1月雇用統計の予想と注目ポイント

 BLS(米労働省労働統計局)が2月7日に発表する2025年1月の雇用統計では、NFP(米国非農業部門雇用者数)は、15.0万人の増加が予想されています。失業率は前月と変わらず4.1%で推移する見込みです。また平均労働賃金は、前月比0.3%増(前月0.3%増)、前年比3.8%増(前月3.9%増)の予想となっています。

非農業部門雇用者数と失業率の推移

 前回12月の雇用統計では、サービス業や小売業を中心に就業者が25.6万人増え、3カ月平均でも16.8万人増となりました。この水準は米国の成長トレンドに見合うとされる約15.0万人増より多い状態です。雇用市場はまだ過熱状態が継続中ということになります。

 今回の雇用統計は、FRB(米連邦準備制度理事会)の次の利下げ時期を予想するための重要なデータとなります。FOMC(米連邦公開市場委員会)参加メンバーの政策金利の見通しを示すドットチャートによると、2025年の利下げ回数は2回です。1月の会合では政策金利を据え置きとなりました。マーケットは次回3月の会合も見送り、5月は五分五分という予想をしています。

 また同時に発表される、BLSによる雇用統計の年次ベンチマーク改定も注目されています。昨年8月の改定では就業者数81.8万人の下方修正になりました。今回は約70.0万人の修正となりそうです。これは、米国の雇用市場が発表されている数字以上に減速している可能性を示すもので、FRBにとっては、利下げ再開の根拠のひとつになりそうです。

平均労働賃金の推移(%前年比)

ドル/円は8年前の韻を踏むのか?

 2016年の米大統領選挙ではドナルド・トランプ氏が、ヒラリー・クリントン氏の圧倒的有利とする多くの世論調査を覆して勝利しました。これが世界中に大きな衝撃を与えた「トランプショック」です。トランプ氏の敗北を予想し続けた旧来メディアの影響力は弱まり、米大統領選の「最大の敗者」とまでいわれました。

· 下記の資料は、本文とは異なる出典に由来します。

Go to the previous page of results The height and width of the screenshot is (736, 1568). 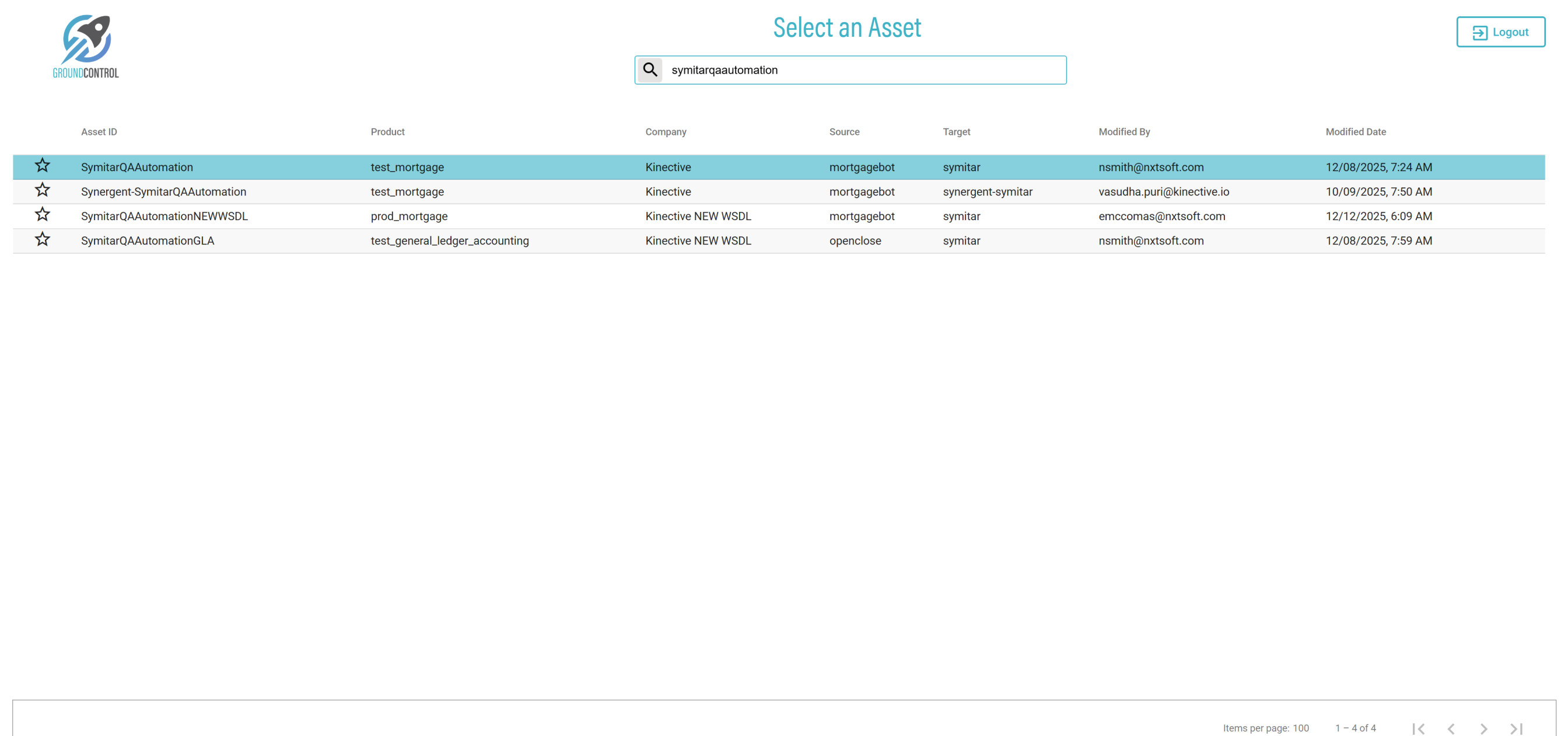coord(1451,728)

 トランプショックは、政治的な衝撃だけではなく、世界の金融市場にも混乱を引き起こしました。トランプ氏の過激な発言や政策への不安から、米大統領選後のドル/円相場は、一時100円台近くまで下落したものの、一転して急激なドル高が始まると、2016年末までのわずか1カ月半で18円も上昇しました。

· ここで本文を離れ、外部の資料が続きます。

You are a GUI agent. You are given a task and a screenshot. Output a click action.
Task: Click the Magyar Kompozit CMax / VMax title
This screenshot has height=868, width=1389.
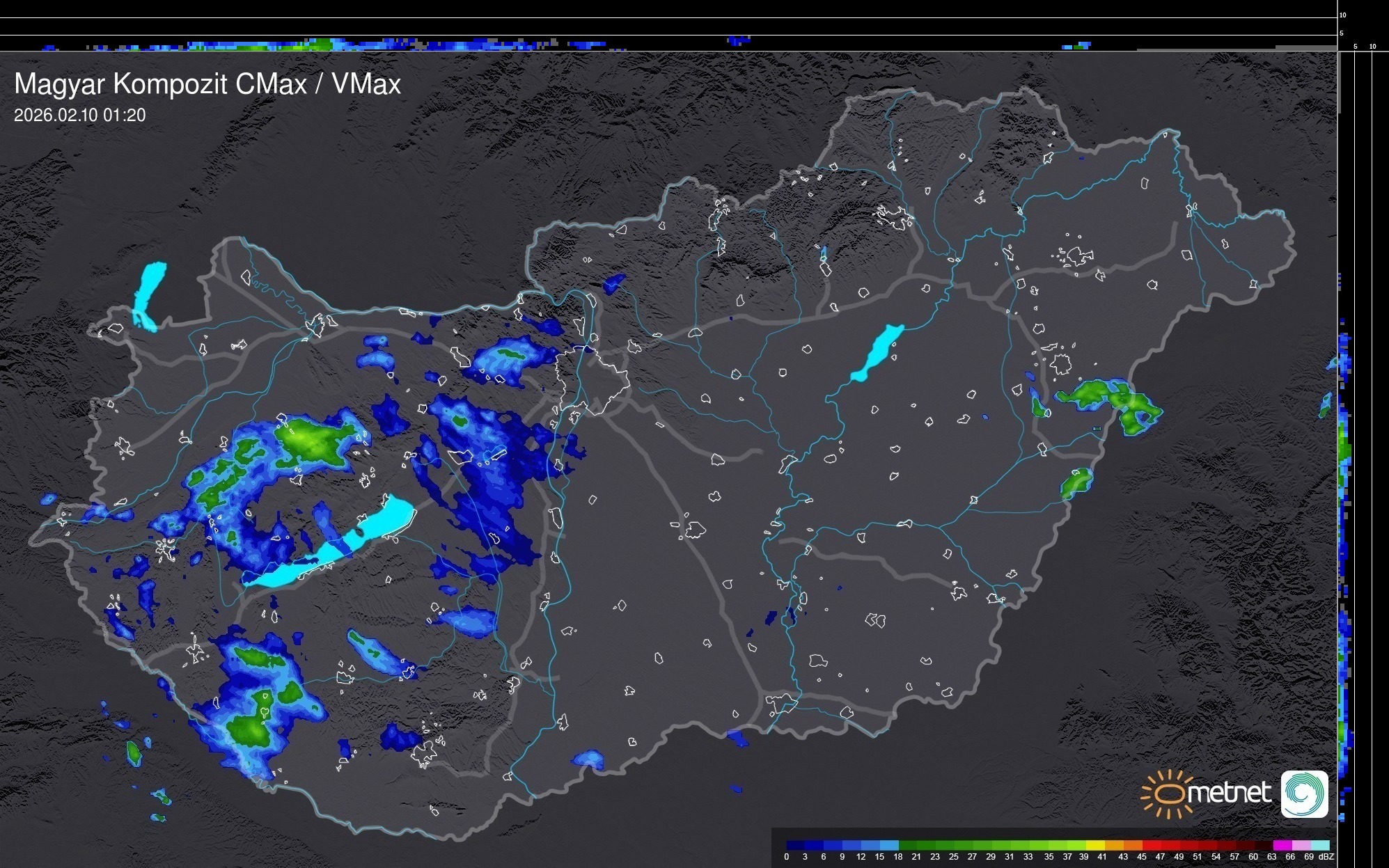point(207,84)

 もっとも、ドル高熱狂相場は続きませんでした。2017年のドル/円は、年明け1月3日につけた118.61円が高値で、トランプ大統領就任式までに4円も下落していたのです。これは、トランプ氏が大統領に就任した時に発表した経済政策が、これまで語った以上の目新しい内容が出ず、マーケットの熱狂が冷めたせいだといわれています。

 その後ドル/円は4月には110円を割り、9月には107.30円まで下げました。1月の高値から比べると約9.5%ものドル安です。

2017年と2025年のドル/円の推移

 2025年のドル/円の高値は、現時点では1月10日の158.87円。大統領就任式には155.41円までドル安になっています。ドル/円が8年前と同じような軌道をたどるとするならば、1月の158.87円が2025年の高値で、今年後半には140円台までドル安/円高が進むかもしれません。

 もっとも、ドル/円の年間の値幅は2017年当時よりも大きく、ここ数年は平均して20円以上動いていることを考えると、130円台までのドル安もありえるでしょう。